David Kennedy '80 Praised for
Crime Fighting Strategy in Newsweek
by Alisa Giardinelli
David Kennedy '80
In a recent Newsweek profile, criminologist David Kennedy '80 describes his approach to combatting crime, methods that are being adopted by police departments from Atlanta to Seattle. In one cited example, a crime-infested Nashville neighborhood where Kennedy's program was used saw a 91 percent drop in crime and prostitution in 2008.

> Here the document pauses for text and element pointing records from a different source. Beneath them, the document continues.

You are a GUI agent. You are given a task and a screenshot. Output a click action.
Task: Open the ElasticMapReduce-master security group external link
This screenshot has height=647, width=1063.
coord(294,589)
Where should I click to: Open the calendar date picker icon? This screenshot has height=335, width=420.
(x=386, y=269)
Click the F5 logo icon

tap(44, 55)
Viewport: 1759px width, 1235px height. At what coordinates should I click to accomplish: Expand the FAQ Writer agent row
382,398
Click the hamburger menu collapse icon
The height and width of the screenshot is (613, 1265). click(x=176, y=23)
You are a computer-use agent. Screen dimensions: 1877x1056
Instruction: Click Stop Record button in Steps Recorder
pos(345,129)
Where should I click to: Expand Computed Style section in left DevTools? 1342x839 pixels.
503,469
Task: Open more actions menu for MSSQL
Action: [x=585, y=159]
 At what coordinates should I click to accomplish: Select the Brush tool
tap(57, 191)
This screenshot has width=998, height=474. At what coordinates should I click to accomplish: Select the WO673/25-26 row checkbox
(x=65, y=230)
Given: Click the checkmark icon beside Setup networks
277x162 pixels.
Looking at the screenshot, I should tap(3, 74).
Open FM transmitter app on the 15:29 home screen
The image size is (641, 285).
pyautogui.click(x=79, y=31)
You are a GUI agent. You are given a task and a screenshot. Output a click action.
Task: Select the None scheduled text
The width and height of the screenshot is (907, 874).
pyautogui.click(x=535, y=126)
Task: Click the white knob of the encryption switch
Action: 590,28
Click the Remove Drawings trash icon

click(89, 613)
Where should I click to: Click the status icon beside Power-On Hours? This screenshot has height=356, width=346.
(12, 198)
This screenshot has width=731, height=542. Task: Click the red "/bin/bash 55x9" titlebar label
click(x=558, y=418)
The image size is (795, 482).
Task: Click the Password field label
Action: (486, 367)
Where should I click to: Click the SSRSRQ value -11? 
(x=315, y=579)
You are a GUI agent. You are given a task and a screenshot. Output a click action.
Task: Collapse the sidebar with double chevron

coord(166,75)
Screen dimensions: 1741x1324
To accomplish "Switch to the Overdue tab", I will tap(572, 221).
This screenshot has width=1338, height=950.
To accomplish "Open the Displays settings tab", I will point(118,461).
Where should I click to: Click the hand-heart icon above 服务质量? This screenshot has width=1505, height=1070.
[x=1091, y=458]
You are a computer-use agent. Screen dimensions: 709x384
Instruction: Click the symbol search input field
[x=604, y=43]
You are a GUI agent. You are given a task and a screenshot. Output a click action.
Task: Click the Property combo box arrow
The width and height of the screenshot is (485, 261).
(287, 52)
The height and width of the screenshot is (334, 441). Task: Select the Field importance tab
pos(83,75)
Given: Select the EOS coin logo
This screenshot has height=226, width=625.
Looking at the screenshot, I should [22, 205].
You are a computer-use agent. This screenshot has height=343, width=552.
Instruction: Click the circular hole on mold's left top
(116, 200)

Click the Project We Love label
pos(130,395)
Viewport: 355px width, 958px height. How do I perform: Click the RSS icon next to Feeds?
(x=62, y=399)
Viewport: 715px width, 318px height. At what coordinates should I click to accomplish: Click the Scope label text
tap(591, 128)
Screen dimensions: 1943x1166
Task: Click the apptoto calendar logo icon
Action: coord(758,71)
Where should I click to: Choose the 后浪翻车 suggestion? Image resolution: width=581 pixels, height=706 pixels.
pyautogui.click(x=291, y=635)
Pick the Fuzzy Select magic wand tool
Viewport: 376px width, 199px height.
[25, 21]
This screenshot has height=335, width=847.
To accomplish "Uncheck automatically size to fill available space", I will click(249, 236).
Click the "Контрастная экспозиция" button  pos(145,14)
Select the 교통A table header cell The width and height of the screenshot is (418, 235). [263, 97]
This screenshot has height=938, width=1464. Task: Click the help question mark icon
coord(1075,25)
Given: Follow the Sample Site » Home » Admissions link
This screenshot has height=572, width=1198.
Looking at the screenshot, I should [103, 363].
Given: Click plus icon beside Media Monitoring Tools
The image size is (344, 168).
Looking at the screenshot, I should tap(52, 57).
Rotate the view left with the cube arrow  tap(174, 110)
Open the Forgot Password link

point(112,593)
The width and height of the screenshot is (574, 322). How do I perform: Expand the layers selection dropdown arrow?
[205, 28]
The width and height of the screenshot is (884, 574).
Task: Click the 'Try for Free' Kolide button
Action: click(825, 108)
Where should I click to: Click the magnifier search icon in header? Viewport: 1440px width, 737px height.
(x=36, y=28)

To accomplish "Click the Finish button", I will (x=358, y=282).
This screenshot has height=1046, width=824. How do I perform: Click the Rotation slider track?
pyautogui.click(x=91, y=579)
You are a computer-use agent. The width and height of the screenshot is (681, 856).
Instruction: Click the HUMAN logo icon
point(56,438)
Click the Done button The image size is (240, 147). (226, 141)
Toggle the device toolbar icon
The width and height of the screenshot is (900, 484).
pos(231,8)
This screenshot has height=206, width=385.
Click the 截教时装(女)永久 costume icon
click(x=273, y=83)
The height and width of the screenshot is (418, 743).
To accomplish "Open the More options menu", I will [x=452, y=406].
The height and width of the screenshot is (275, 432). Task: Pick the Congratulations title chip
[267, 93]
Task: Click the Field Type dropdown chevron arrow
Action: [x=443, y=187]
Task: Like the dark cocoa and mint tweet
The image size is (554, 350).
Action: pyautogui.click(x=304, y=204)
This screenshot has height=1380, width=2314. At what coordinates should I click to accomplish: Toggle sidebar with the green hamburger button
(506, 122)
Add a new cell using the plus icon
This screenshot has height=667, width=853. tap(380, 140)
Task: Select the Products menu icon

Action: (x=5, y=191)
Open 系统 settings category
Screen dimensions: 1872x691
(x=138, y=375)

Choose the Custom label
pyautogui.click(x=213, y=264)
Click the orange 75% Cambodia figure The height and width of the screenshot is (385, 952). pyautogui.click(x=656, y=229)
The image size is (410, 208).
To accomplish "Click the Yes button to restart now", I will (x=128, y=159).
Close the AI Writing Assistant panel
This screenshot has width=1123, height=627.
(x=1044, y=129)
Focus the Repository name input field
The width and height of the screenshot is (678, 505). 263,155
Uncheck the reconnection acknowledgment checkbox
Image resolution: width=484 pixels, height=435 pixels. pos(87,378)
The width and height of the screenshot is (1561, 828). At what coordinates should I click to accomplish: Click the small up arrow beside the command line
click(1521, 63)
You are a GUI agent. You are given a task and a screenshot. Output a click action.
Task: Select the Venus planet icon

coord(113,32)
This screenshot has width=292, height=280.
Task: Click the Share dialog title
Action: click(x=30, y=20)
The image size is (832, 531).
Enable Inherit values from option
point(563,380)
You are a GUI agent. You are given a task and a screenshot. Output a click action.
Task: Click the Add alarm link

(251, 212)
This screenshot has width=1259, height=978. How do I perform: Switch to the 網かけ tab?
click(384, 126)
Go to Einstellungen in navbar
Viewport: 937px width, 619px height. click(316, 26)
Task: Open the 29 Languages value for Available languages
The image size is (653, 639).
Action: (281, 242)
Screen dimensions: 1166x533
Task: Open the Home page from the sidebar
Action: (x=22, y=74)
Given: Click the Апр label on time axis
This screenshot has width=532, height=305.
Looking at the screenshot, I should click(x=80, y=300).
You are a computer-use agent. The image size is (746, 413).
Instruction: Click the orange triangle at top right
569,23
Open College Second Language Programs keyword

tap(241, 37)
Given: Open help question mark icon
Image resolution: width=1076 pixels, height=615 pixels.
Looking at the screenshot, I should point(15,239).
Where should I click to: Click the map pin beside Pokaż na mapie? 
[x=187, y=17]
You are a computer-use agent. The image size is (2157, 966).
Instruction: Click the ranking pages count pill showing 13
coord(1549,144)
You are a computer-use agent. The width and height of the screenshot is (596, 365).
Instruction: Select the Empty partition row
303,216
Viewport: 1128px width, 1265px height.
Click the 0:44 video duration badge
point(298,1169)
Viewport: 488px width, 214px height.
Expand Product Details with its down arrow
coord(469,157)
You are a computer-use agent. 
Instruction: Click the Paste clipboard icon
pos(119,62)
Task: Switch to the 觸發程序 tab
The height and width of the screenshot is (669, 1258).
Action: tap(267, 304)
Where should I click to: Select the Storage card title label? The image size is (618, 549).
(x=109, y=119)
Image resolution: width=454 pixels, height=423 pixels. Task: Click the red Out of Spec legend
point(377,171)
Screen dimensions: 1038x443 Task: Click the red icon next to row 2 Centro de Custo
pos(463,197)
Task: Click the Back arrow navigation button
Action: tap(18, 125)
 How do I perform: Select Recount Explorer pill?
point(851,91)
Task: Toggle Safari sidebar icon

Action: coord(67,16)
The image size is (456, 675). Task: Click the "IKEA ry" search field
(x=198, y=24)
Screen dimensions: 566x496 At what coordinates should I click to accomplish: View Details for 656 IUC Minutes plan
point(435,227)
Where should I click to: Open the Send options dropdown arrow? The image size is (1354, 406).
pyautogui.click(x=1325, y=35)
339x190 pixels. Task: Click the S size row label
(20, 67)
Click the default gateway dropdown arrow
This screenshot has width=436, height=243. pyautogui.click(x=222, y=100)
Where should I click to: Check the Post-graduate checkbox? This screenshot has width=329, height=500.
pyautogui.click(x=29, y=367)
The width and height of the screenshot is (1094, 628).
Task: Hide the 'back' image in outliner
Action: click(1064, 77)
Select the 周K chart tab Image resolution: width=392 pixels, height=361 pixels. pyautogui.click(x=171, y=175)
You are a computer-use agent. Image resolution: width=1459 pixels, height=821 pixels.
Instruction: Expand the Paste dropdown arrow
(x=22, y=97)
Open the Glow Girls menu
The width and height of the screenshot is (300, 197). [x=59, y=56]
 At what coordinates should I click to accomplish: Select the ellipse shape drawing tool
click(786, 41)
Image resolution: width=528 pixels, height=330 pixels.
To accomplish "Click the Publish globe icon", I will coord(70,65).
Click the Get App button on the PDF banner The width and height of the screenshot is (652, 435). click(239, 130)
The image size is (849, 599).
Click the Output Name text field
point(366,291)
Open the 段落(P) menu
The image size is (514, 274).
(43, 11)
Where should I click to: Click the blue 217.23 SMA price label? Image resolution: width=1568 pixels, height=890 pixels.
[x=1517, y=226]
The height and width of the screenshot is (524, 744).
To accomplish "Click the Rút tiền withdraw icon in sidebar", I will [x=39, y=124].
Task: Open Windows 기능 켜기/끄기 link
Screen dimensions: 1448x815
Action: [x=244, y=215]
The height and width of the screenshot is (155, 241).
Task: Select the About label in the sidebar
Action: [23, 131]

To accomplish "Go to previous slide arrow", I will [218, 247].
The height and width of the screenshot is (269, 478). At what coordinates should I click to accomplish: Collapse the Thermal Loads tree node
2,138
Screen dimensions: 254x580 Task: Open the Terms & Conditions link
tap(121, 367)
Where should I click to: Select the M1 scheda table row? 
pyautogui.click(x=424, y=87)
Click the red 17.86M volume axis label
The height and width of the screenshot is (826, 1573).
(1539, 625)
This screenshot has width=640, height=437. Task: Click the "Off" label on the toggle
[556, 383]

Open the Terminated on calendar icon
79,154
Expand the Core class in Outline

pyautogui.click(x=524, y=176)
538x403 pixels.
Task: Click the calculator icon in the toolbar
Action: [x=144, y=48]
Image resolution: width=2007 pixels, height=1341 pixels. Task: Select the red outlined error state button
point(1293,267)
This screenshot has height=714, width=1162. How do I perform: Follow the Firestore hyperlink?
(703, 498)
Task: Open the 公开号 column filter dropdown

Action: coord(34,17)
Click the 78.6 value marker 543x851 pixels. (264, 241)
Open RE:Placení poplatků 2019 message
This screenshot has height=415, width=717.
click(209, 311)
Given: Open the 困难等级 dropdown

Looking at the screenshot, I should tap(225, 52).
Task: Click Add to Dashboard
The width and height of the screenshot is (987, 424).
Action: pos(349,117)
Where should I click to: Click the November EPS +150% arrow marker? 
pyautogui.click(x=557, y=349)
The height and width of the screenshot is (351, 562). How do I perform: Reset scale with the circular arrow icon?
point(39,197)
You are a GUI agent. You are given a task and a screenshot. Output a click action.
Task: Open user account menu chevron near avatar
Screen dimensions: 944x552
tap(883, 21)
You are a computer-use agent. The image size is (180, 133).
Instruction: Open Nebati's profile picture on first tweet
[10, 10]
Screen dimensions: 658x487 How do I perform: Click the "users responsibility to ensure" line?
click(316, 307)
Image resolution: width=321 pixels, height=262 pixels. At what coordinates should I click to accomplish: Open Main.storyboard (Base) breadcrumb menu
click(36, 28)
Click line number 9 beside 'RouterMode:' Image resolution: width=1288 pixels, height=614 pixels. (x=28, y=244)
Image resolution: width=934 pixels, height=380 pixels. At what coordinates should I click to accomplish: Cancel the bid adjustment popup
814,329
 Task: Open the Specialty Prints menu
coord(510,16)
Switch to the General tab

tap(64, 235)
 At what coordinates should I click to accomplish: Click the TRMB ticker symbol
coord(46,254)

"We've been in this cycle in which law enforcement pushed harder and harder and harder, which drives the community further and further away," he says. "That creates additional space for the relatively few bad guys to operate, which makes law enforcement push harder and makes the community step further back. We're in this spiral of decline, and the great revelation of the High Point [N.C.] work was that we can consciously step out of that spiral and, in fact, reverse it." more
The work in High Point that Kennedy refers to is the drug market elimination strategy he designed for the city's police department; the program earned the 2007 Innovations in American Government Award from the Ash Institute for Democratic Governance and Innovation at Harvard University's Kennedy School of Government. Kennedy, director of the Center for Crime Prevention and Control and a member of the faculty at the John Jay College of Criminal Justice since 2005, previously directed the Boston Gun Project, which won numerous awards, including the Ford Foundation Innovations in Government Award, for its Operation Ceasefire Initiative.